Daryl Plummer, group vice president and chief of research for advanced IT at Gartner, said Sun needed to move to open source. “Sun wants to show its commit to the open source movement and thus to its customers by bringing out technology that can be changed more quickly, with the assurance that they will be standing behind it,” he said.

Sun had already done this with OpenSolaris, but if it didn’t open source Java as well, it would be sending a mixed message that would make customers skeptical, said Plummer.

Plummer said the move to open source is only helping speed up development of the platform. “Typically, to get something into Java, it had to start in the Java Community Process, go through JCP and end in the JCP. Now, things that can start in the open source arena much more quickly than they would have before. So that’s an advantage right there,” he said.

Sun expects to release the framework for Java device test suite in Java ME by the end of the year. The Java Development Kit is due in December, and shortly after that, Sun hopes to settle on a governance model for Java by then or early next year, said Tolson.

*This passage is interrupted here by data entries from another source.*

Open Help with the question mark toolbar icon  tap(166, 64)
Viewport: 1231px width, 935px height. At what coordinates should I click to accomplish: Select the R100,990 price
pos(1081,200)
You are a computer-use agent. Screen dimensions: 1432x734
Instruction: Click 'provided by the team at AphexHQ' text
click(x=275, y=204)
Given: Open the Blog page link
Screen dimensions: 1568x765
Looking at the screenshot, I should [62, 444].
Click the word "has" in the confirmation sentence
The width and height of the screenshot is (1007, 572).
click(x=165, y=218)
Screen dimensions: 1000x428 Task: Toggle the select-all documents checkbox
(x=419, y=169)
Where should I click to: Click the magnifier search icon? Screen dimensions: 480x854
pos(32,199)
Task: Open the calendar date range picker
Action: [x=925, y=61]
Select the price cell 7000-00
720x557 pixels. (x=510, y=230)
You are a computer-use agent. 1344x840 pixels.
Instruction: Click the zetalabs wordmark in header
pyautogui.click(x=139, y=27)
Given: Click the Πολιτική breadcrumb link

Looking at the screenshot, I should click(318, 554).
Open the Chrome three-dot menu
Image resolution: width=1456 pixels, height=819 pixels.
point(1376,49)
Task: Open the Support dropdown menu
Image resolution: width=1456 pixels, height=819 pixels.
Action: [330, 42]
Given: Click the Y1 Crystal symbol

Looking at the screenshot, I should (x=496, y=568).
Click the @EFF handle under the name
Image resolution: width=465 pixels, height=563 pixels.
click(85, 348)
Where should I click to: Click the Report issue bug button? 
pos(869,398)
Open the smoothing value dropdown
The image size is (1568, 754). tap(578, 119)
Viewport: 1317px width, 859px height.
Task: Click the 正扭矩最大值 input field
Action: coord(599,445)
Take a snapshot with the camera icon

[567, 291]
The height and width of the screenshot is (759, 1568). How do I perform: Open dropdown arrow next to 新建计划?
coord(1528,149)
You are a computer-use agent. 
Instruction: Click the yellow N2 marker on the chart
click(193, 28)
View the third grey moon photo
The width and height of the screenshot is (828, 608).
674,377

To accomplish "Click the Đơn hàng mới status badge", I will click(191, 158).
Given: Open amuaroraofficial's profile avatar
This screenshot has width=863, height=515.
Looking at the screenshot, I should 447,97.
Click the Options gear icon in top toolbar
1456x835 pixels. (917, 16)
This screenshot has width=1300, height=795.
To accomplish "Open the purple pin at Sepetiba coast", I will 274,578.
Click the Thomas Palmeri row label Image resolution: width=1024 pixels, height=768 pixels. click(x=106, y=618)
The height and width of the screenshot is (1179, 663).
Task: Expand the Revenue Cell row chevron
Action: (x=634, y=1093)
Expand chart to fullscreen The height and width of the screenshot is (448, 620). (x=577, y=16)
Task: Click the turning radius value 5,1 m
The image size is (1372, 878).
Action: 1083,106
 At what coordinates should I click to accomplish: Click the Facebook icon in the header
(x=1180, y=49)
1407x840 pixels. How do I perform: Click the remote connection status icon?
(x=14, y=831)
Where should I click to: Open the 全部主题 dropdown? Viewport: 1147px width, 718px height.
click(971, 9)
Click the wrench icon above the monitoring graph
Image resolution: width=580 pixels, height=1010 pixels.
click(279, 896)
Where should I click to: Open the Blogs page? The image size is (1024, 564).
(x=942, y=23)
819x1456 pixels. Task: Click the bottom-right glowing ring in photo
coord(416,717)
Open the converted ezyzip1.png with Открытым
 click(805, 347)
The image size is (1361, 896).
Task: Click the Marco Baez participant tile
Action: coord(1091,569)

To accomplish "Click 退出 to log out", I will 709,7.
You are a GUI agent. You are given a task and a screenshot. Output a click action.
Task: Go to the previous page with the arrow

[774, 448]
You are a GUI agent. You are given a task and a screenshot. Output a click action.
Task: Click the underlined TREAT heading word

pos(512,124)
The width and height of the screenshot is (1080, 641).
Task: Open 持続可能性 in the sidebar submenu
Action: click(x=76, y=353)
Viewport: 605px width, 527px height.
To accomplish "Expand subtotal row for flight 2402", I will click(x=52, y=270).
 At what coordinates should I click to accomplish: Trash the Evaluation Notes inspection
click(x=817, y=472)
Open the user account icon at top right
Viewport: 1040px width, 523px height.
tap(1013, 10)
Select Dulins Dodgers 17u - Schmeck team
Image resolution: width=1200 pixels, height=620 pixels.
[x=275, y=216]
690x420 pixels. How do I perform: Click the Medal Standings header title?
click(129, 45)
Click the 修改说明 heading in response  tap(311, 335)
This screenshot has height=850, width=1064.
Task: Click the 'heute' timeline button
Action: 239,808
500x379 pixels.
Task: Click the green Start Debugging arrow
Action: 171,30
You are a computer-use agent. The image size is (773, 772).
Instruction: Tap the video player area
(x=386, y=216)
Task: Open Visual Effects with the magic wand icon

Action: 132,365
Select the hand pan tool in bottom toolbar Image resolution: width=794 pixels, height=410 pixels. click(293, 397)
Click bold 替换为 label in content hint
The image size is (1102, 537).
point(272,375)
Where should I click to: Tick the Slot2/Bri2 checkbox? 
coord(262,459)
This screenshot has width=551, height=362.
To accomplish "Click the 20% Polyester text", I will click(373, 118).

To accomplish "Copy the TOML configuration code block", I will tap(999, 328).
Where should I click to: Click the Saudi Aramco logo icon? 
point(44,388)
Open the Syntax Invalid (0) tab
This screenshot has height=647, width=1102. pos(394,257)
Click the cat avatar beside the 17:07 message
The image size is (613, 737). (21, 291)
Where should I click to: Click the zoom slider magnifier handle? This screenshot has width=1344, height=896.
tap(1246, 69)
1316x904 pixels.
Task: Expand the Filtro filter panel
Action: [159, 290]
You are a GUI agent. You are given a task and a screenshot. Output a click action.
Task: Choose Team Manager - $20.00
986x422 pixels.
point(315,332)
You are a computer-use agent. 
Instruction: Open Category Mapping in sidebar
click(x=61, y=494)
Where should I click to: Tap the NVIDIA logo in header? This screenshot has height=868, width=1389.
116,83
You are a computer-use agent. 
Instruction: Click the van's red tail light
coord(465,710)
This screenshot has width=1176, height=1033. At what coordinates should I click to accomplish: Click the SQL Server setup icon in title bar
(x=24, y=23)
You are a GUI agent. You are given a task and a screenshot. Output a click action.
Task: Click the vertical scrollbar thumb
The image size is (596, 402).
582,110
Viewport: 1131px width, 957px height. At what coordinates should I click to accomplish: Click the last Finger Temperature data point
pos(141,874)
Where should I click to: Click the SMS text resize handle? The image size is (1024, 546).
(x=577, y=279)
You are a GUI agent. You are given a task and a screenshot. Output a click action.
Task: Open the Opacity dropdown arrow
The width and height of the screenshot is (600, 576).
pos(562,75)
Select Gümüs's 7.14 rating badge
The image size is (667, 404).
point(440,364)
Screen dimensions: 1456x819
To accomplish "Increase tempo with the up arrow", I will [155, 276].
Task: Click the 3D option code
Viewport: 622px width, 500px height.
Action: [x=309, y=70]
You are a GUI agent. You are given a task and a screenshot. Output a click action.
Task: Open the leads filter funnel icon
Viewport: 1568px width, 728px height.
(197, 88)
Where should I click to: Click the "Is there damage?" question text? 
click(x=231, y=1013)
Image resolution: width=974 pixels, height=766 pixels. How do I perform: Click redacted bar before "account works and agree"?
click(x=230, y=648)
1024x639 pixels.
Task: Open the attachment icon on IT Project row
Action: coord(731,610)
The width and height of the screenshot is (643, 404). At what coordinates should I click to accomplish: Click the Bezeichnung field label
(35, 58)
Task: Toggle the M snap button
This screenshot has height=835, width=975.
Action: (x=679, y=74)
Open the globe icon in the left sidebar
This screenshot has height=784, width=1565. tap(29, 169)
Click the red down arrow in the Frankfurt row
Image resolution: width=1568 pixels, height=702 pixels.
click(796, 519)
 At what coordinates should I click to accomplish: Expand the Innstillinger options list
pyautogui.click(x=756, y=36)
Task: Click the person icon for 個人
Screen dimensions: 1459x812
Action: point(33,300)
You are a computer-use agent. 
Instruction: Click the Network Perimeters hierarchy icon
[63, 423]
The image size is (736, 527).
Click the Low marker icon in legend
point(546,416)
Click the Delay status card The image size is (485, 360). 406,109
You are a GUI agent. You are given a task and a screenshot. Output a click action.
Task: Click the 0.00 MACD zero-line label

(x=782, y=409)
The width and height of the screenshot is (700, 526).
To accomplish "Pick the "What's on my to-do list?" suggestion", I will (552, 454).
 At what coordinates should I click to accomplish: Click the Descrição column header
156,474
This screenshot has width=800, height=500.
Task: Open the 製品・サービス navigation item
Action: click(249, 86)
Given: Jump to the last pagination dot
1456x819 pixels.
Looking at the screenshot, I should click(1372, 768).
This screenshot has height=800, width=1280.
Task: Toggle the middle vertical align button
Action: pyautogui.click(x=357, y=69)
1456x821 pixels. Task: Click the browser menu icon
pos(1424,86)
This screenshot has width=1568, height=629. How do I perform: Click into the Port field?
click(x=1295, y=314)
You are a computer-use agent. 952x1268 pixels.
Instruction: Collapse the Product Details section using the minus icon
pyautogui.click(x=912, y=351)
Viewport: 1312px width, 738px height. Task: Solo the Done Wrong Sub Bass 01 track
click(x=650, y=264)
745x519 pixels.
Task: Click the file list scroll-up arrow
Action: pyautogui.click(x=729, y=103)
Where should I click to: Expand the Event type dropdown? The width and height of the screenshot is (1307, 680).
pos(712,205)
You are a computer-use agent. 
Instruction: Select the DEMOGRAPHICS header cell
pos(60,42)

Other news from the event ranged from light to serious. The company said it is “open sourcing” Duke, the Java mascot shaped like a Star Fleet logo and frequently drawn giving the thumbs up. Now other developers can have fun drawing their own Duke, presumably with a different finger extended.

On a more serious note, they passed word that Java’s founding father James Gosling is recovering well from surgery to his jaw to correct severe sleep apnea. Gosling discusses it on his blog, which also featured Gosling without his trademark whiskers.